We had a fantastic winter (cheaper) wedding, organised in 3 months flat, no fuss, no frills but still had 90 guests with sit down meal and evening dance. We decided what was important and cut out the (to our eyes) unimportant stuff (DJ, wedding car, fancy dress, photo booth, etc). We had good food, good wine, fantastic ceilidh band, did pretty much everything ourselves to keep costs to a minimum. Our biggest expense was the venue (a renovated historic barn, but because we got married in February it was more than half the price of a summer date) and the food (because to my mind you have to receive your guests well, so we went for the waitressesed buffet option, good food still but cuts down staff costs, paper napkins rather than linen, no chair covers...), did everything locally (outfits, food, flowers, photography, etc) to get best deals and for ease of organisation. I hired a photographer, but just for 2 hours and the contract was for 100 photos so paid a fraction of the normal wedding package. His parents did a booze cruise (which they enjoyed) and bought the wine as a wedding gift (we had cava Buck's Fizz rather than champagne on arrival, 2 bottles wine per table, sparkling desert wine for the toasts). Among other things my parents bought loads of chocolate after Xmas in the sales so we had bowls and bowls of lush choccies in the evening. His sister baked our wedding cake instead of a gift, my cousin designed and printed names and seating plan instead of gift, my siblings organised games and song lists for the hour or so between the end of the dance and closing (the other guests were luckier, we said no gifts, just come and join the celebration!). We had an absolute ball, the whole event was relaxed and joyful, and our kids loved being part of it (DD was bridesmaid, DS ringbearer) and called it "our" wedding and keep asking when we will do it again! And we spent what we could afford (£6k) for a still great party rather than blowing £20k as is apparently the average these days. We had no honeymoon and both went back to work 2 days later.
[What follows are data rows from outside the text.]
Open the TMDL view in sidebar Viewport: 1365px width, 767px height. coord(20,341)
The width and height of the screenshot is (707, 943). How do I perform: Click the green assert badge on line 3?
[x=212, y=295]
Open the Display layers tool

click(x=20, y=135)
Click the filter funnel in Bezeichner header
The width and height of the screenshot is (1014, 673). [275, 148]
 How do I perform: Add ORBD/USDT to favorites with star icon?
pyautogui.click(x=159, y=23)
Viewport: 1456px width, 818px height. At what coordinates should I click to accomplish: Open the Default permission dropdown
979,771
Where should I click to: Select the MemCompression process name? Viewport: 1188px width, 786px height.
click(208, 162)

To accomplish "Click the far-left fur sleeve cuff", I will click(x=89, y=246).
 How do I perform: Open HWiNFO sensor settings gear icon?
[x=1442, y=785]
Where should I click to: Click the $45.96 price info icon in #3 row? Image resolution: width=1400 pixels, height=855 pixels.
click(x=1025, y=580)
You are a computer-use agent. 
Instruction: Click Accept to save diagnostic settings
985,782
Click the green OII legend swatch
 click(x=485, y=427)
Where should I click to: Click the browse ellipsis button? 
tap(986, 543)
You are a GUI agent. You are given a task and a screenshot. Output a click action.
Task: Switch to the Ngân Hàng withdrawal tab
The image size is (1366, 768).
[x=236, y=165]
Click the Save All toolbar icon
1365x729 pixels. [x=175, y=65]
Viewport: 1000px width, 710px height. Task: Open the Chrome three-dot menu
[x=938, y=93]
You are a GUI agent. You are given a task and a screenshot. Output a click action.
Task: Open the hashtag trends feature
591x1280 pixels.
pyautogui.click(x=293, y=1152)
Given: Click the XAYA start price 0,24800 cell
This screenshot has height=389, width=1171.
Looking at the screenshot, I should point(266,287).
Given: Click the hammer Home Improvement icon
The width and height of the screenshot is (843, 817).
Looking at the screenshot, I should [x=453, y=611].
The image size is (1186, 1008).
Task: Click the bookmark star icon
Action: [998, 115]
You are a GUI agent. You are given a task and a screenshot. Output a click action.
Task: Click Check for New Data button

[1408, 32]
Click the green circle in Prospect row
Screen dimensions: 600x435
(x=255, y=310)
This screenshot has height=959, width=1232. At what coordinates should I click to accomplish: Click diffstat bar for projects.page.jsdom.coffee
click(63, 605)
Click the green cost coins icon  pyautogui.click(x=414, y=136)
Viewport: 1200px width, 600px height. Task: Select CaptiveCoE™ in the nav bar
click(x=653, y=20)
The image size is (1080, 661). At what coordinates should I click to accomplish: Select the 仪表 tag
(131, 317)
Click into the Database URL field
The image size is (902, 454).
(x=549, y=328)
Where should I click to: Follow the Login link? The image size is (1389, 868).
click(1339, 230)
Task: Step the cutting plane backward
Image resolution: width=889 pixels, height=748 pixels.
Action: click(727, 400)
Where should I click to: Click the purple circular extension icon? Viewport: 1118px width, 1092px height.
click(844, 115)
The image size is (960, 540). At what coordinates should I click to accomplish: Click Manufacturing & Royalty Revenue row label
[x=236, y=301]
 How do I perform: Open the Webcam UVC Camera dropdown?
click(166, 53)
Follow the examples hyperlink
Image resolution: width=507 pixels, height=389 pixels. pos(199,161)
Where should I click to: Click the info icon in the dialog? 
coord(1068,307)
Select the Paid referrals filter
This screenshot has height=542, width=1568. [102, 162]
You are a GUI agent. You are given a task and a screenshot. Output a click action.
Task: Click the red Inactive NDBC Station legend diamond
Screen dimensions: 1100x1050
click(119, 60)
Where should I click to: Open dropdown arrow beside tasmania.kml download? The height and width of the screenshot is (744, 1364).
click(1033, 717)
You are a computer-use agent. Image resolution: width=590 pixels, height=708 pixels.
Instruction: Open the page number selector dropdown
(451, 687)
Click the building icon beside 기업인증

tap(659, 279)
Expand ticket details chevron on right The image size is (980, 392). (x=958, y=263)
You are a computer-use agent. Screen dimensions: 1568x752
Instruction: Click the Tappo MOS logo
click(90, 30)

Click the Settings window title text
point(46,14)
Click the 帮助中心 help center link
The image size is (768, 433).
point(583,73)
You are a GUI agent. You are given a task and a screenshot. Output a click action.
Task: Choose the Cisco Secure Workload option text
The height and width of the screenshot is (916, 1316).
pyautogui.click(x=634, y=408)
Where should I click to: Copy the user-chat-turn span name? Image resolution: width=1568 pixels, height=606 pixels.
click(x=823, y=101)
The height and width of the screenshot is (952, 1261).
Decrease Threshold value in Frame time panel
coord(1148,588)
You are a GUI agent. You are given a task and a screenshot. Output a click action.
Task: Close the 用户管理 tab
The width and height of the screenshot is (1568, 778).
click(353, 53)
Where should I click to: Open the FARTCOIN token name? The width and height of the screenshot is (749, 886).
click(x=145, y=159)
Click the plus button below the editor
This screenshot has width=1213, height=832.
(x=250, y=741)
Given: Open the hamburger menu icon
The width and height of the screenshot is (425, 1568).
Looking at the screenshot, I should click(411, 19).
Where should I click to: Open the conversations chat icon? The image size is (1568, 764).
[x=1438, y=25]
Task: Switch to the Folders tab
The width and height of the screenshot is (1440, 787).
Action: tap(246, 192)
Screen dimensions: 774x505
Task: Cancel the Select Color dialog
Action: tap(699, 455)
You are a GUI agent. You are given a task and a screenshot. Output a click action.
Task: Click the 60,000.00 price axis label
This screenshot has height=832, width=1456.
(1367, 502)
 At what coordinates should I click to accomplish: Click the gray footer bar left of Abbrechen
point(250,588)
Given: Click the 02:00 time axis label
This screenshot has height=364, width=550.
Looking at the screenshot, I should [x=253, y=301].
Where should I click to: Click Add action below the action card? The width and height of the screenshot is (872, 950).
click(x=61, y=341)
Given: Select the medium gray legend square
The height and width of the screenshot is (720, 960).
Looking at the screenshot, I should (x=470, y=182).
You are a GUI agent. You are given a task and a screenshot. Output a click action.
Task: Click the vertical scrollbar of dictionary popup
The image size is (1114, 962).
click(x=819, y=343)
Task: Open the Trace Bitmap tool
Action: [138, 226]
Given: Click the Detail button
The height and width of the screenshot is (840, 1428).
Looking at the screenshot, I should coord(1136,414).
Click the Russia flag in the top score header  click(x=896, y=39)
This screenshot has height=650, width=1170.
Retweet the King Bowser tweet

I was wondering what would change in our relationship once we were officially married, and to be honest, with a house, cars, kids, etc. it changed nothing but I am happier because the vows we took sealed our relationship in many ways and brings stability not to me, but to us as a family unit. Have a simple wedding now, and a big party later if you still want it. I have loads of friends who had really simple wedding, like weekday with a pub lunch which are lovely because they are very relaxed. The party is irrelevant, it is the marriage bit that is important.
Sorry I very recently went.
To me the most important part is that piece of paper.
It's yours and DP life and if that's what you want to do, then do it that way.
We did exactly that when I was 8 months pregnant. Although the big wedding was already booked for the following year.
So, we did a small private ceremony (DH & I, with my parents as witnesses), and then a year later did church blessing (which was very important to me), reception, white dress, the works.
Both ceremonies are very special to me.